Provided passage
※

If you’re still thinking about bariatric surgery and looking for information, learning about the five goals of gastric bypass surgery can help guide your decision.
They also have extensive experience performing gastric bypass procedures. Here, they share five goals achieved through this weight loss procedure.
During your gastric bypass, we separate the stomach into two parts, leaving a small part of the stomach attached to the esophagus (the tube carrying food and beverages into your stomach).
The upper part of the stomach, called the pouch, is about the size of an egg. The pouch quickly fills with little food, so the amount you can comfortably consume is naturally limited.
In addition to taking in significantly less food, you absorb fewer calories than you consume. That’s a unique feature of gastric bypass compared with other bariatric surgeries.
We accomplish this goal by cutting the small intestine into two pieces. The upper part of the intestine stays attached to the large, bottom part of your stomach. We take the lower part of the intestine and connect it to the small stomach pouch.
While this restores the flow of food through your stomach and into the intestine, the food bypasses the upper part and goes directly into the lower part of the small intestine.
Most of the food you eat is absorbed into your bloodstream in the upper part. Bypassing this part means you take in fewer calories. While that’s great for weight loss, it means you absorb fewer nutrients and need to be careful to prevent nutritional deficiencies after a gastric bypass.
Your stomach releases hormones that control hunger, satiety (the feeling of fullness), and metabolism. These hormones are produced in the part of your stomach that’s separated from the pouch. As a result, fewer hormones are released and hormone levels drop.

※

Task item
Resume the gastric bypass surgery passage where its last sentence stops, and carry the explanation forward. The data that follow play no part in this work.

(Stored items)
※

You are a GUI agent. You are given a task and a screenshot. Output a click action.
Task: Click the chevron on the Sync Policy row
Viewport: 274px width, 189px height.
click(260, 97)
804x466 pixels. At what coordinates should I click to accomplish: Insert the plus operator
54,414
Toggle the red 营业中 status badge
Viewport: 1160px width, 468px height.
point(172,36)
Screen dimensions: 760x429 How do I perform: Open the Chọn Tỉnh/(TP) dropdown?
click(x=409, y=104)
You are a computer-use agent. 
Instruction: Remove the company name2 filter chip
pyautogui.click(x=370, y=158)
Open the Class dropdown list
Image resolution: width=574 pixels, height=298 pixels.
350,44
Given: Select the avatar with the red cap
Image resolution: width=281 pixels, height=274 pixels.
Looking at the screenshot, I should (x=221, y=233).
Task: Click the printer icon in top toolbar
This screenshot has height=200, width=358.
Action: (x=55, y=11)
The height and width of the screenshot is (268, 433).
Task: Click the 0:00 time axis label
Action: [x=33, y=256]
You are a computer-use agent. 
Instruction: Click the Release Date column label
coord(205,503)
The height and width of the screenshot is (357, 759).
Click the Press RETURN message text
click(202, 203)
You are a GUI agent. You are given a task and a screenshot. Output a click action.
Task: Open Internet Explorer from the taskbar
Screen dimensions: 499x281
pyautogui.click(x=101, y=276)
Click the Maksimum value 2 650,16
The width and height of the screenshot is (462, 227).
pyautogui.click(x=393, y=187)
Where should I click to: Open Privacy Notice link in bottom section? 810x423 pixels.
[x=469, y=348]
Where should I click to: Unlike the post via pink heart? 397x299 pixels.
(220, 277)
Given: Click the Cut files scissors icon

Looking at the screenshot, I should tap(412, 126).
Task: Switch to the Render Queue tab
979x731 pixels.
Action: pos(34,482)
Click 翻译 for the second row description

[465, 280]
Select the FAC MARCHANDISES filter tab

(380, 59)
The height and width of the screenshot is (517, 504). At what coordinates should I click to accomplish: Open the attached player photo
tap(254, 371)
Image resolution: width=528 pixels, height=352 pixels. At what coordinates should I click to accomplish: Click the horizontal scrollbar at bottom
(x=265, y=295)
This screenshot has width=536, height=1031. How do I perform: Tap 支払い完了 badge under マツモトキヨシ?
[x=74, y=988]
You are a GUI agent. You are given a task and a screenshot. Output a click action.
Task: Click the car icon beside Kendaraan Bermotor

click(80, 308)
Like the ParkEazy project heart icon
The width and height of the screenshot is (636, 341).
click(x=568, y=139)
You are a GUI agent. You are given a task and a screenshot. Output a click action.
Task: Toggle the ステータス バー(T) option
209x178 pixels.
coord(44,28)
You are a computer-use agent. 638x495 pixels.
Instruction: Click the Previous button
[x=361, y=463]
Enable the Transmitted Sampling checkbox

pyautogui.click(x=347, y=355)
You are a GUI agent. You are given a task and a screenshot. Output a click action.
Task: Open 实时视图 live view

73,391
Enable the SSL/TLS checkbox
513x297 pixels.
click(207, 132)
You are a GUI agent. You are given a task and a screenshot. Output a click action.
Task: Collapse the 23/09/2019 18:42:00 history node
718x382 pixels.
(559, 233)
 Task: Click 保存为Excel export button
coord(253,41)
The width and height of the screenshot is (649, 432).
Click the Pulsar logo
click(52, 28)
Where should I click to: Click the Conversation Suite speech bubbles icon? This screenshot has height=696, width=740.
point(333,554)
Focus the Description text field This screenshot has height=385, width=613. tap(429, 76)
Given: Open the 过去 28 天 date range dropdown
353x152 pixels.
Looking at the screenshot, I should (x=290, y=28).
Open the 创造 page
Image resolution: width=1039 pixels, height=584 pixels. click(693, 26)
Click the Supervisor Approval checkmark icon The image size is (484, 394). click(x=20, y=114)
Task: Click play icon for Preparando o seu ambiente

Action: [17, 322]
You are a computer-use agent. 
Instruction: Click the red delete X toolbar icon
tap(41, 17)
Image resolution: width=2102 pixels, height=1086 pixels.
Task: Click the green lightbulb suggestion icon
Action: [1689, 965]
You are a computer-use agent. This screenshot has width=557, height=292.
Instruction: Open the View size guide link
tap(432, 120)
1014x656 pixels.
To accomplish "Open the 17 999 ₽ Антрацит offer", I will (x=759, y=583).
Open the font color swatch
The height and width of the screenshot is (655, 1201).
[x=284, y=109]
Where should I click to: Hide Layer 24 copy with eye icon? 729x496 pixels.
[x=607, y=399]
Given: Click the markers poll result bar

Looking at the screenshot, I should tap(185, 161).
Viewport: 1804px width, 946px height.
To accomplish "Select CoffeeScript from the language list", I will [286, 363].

※

Written response
This process supports weight loss as you’re less hungry and feel satisfied with less food.
The hormonal changes that occur after a gastric bypass also affect the hormones controlling blood sugar. These changes quickly reverse Type 2 diabetes, often lowering your blood sugar within a few days to weeks after your surgery.
Nearly everyone with Type 2 diabetes returns to healthier blood sugar levels after gastric bypass, and 92% see their diabetes go into remission.
The first four achievements lead to the primary goal of gastric bypass surgery: significant weight loss and a return to optimal health. Most people lose 60%-77% of their excess weight in the year after their gastric bypass procedure.
However, everyone is different. Your long-term weight loss depends on your individual health and whether you stick with your diet and exercise plan.
Losing weight also improves many health problems caused by obesity. In addition to Type 2 diabetes, diseases like high blood pressure, obstructive sleep apnea (OSA), high cholesterol, and heart disease improve or go into remission.
According to the American Society for Metabolic & Bariatric Surgery, OSA goes into remission for nearly everyone, and the other diseases go into remission for 60%-75% of patients.